Issues Involved: 1. Violation of Section 12A of the SEBI Act and Regulations 3 and 4 of the PFUTP Regulations. 2. Violation of Section 21 of the SCRA read with Clauses 36 and 50 of the Listing Agreement. 3. Quantum of penalty and proportionality of the imposed penalties.
Judgment Summary:
1. Violation of Section 12A of the SEBI Act and Regulations 3 and 4 of the PFUTP Regulations: The appeal was filed against the order imposing penalties for violations of Section 12A of the SEBI Act and Regulations 3 and 4 of the PFUTP Regulations. The company, Kaashyap Technologies Ltd., issued GDRs based on a resolution to open a bank account with Banco Efisa for depositing GDR proceeds. The GDRs were subscribed by Clifford Capital Partners, and SEBI's investigation revealed that the proceeds were used as security for a loan to Clifford, which was not disclosed to the stock exchange.
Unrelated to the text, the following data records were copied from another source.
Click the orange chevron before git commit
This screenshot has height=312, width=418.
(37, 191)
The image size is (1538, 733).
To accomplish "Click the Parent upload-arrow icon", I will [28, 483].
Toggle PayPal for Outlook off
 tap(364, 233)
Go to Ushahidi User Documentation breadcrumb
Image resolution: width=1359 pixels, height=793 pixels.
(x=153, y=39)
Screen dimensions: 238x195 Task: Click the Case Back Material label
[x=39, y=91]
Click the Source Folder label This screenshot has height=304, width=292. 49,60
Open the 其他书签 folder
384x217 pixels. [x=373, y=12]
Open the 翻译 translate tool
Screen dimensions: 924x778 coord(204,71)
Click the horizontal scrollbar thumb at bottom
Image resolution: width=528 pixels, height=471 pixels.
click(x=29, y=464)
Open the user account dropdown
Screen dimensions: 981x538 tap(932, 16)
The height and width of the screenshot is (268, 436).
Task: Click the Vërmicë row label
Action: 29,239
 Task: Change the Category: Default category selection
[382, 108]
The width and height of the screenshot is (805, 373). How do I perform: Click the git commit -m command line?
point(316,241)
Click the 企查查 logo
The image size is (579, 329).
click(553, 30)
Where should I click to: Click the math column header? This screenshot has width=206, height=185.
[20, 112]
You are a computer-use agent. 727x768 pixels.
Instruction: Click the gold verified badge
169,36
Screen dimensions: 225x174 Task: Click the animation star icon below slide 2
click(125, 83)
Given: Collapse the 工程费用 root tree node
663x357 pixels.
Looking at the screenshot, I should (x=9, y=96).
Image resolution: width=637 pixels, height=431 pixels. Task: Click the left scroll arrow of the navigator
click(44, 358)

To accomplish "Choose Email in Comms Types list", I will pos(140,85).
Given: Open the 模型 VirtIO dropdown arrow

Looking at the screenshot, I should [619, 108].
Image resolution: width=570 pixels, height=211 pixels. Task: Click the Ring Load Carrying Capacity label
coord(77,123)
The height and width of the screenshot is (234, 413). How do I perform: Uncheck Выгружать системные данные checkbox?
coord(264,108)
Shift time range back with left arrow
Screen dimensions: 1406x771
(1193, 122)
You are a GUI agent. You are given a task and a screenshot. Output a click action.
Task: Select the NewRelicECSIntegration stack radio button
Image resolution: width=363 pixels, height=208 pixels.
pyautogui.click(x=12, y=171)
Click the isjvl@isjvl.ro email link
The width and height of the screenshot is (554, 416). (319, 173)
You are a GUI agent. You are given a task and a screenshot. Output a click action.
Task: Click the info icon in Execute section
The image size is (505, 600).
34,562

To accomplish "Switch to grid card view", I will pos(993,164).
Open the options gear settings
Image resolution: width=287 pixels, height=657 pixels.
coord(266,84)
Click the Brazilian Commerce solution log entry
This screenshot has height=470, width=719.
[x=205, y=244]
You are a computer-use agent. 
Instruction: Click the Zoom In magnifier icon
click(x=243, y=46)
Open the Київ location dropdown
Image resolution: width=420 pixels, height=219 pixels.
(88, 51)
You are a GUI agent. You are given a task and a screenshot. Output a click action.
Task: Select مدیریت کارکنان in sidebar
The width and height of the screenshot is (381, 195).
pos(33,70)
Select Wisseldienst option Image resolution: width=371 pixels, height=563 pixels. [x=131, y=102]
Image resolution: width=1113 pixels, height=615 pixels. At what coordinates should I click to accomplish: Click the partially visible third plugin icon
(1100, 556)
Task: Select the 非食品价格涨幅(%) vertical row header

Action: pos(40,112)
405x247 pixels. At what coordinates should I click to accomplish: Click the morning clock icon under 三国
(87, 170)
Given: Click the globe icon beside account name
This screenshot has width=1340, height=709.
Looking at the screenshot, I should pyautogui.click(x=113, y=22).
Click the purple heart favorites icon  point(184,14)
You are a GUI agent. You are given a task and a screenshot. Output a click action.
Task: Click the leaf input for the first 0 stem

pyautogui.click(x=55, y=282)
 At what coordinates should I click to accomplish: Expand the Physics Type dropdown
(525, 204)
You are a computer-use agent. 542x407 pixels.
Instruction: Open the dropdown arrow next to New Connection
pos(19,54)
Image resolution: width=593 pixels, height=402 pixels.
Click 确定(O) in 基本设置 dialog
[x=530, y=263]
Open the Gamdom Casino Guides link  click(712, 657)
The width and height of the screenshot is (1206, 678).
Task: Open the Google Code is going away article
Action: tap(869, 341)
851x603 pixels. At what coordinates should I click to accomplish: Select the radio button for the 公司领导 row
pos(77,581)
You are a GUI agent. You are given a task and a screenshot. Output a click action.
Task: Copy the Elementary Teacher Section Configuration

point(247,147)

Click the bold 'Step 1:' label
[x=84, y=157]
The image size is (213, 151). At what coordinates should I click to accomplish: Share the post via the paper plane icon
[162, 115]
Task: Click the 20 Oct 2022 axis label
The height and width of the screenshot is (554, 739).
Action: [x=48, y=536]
The AO found this scheme fraudulent and violative of the SEBI Act and PFUTP Regulations, as the company misled investors by not disclosing the true nature of the GDR subscription.
2. Violation of Section 21 of the SCRA read with Clauses 36 and 50 of the Listing Agreement: The non-disclosure of the loan and pledge agreements was found to be in violation of Clause 36 of the Listing Agreement and Section 21 of the SCRA read with Clauses 32 and 50. The AO noted that the company's announcement that the GDR issue was fully subscribed was misleading, as it did not inform investors that Clifford was the sole subscriber. The Tribunal upheld these findings, emphasizing that the company and its directors were aware of the agreements and had misled SEBI and investors.
3. Quantum of penalty and proportionality of the imposed penalties: The Tribunal examined the proportionality of the penalties imposed. It referenced the doctrine of proportionality, which suggests penalties should not be disproportionate to the offense. The Tribunal noted that SEBI had imposed varying penalties in similar cases and had often reduced penalties for companies and managing directors while exonerating independent directors. In this case, the Tribunal upheld the penalties of Rs. 25 lakh on the company and Rs. 25 lakh on the CMD but set aside the penalties of Rs. 10 lakh each on the independent directors (noticee nos. 3 to 6), as they were not involved in the day-to-day affairs of the company.
Conclusion: The appeals of the company and its managing director were dismissed, while the appeals of the independent directors were allowed. The Tribunal found no reason to interfere with the AO's findings but adjusted the penalties to ensure proportionality and fairness.